My subscribers and readers of my daily column know that I have an intrinsic bias towards gold. This bias is in relationship to the finite quantity of gold when compared to fiat currencies.
Gold and silver were utilized as some of the earliest forms of currencies. The earliest types of government currencies were minted coins made of gold and silver. More importantly, the value of those coins was based solely on the value of the metal within.
That meant that the country with the most gold had the most wealth. By the mid-1800s most countries sought to standardize trade transactions. To that end, they adopted various currency standards based on gold. Paper currency or notes were government IOUs redeemable for an equivalent amount of gold.
In 1913 Congress created the Federal Reserve in order to stabilize currency and gold values. However, that all changed after World War I when European countries temporarily suspended the gold standard in order to print whatever currency was needed to pay for their involvement.

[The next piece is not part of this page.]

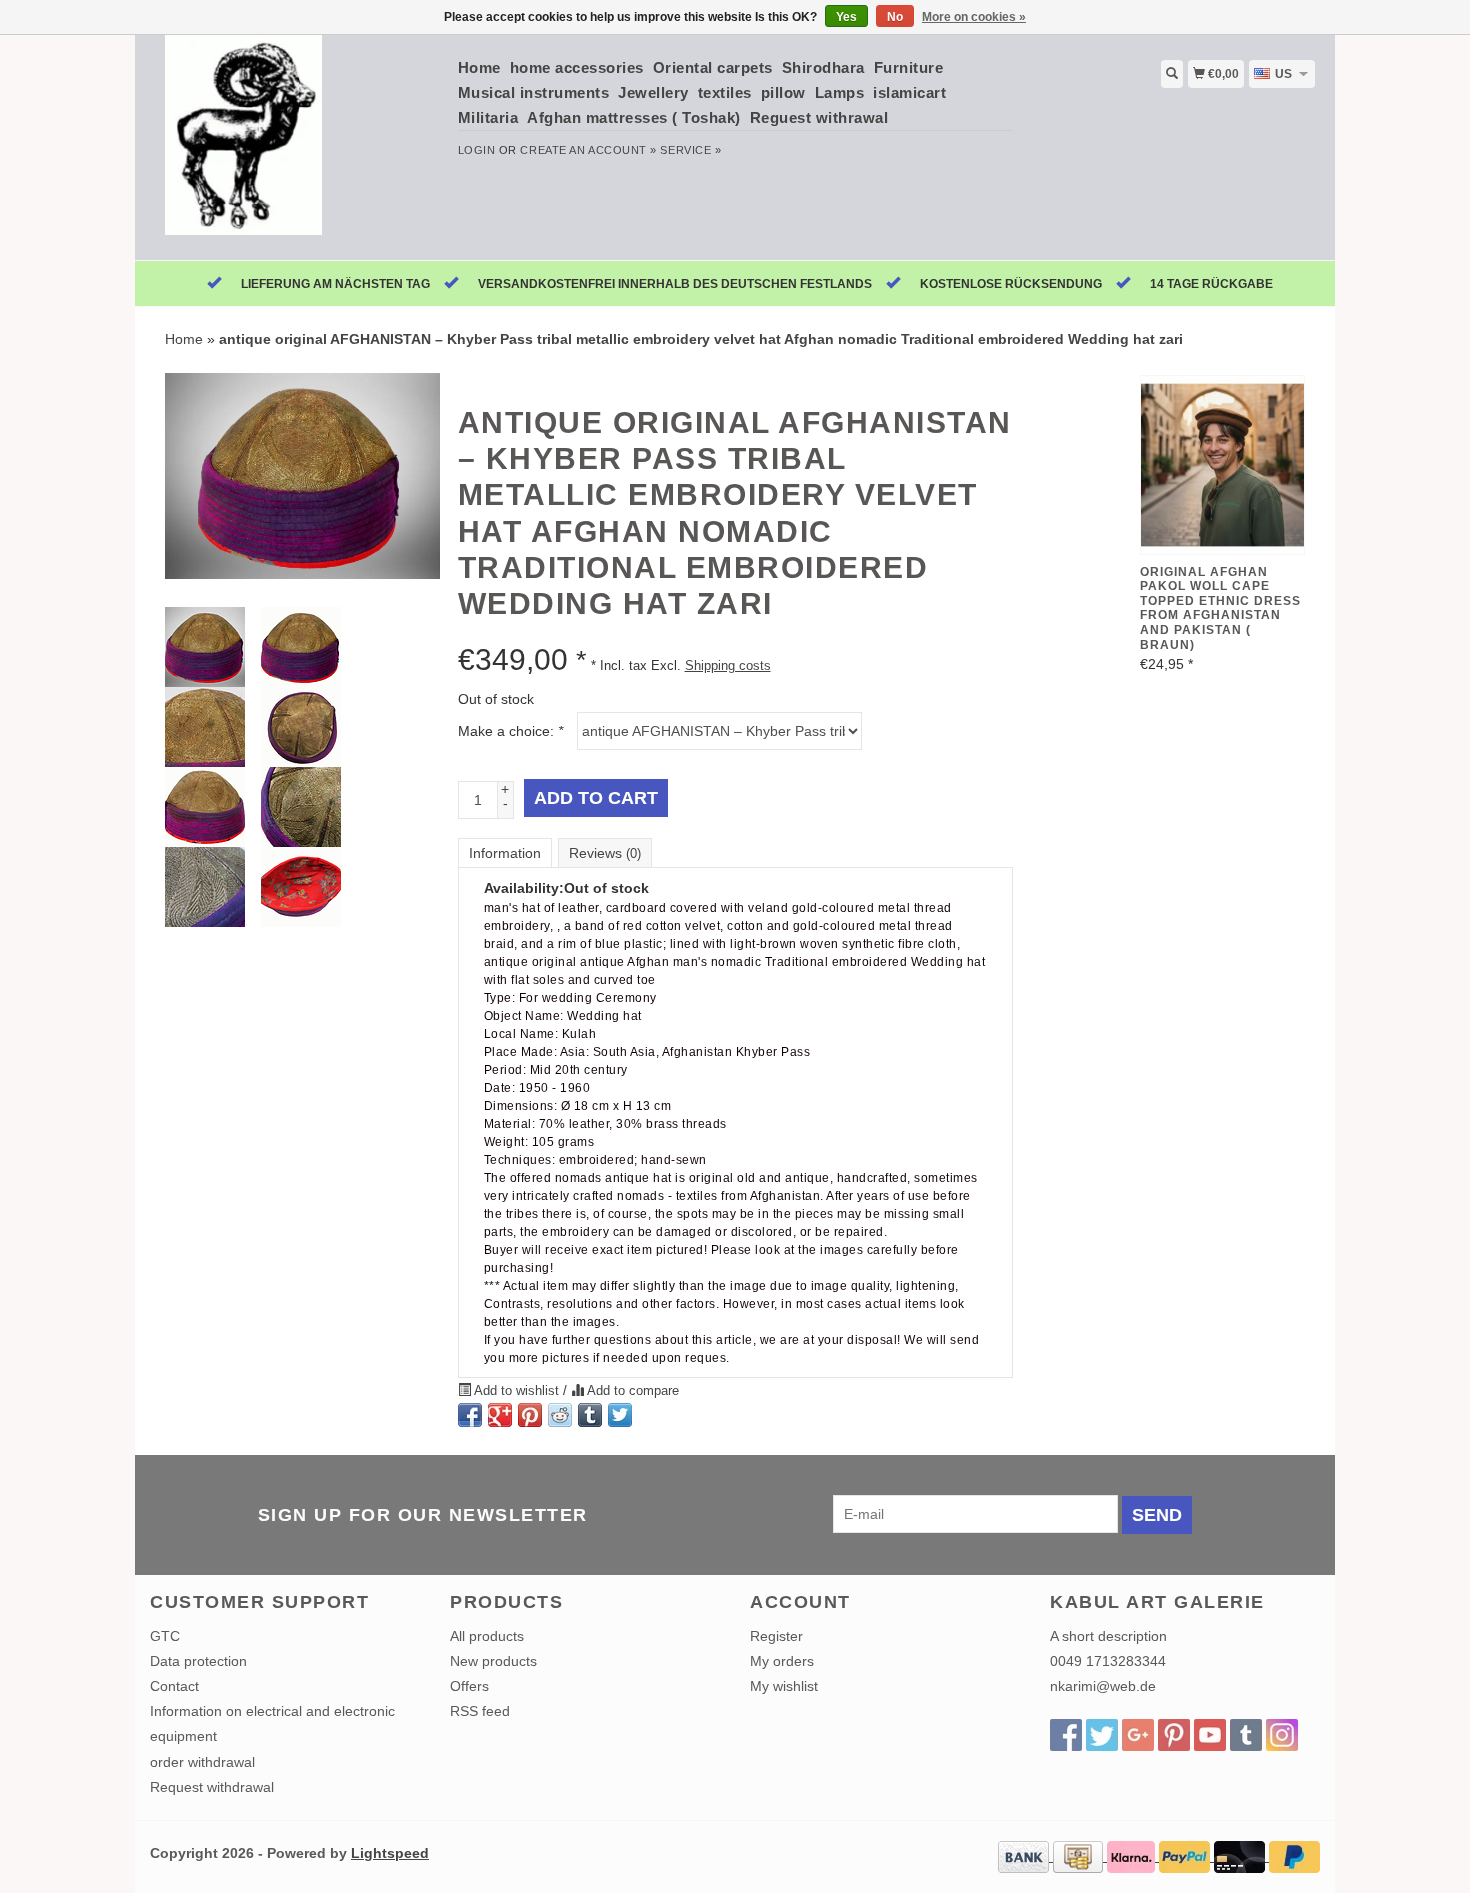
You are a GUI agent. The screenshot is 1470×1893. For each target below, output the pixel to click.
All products (487, 1636)
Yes (846, 17)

Most countries went back to some sort of a gold standard, which they modified so that they could print currency partially backed by gold. This, of course, was the beginning of the end of the gold standard. The net result of this action was the creation of fiat currencies.
It is the new relationship between government-issued fiat currencies and gold that formed my intrinsic bias for gold.
Gold as a Safe-Haven Asset
Gold also reacts as a safe-haven asset group in times of increased geopolitical conflicts. This was the underlying cause that fueled the most recent rally in gold.
The current trade dispute between the United States and China, an impending military strike by the United States in Syria, and the nuclear ambitions of North Korea collectively heightened geopolitical concerns taking gold pricing higher.
Recent declines in gold prices this week have been largely attributable to these geopolitical events either subsiding or concluding.
The military response by the United States and allies occurred as a one and done event that appears to have concluded. Trade war fears in regard to the current dispute between the United States and China have at least for now been moved to the back burner. As remarkable as it seems, the United States and North Korea will sit down in attempts to resolve North Korea’s nuclear armament.
In other words, it is excellent news that gold is down. While I continue to have an intrinsic bias favoring gold over fiat currencies, it is the safe-haven aspect of the precious yellow metal that no one wishes to exploit. Lower gold prices reflecting a more peaceful geopolitical environment present an easy pill to swallow.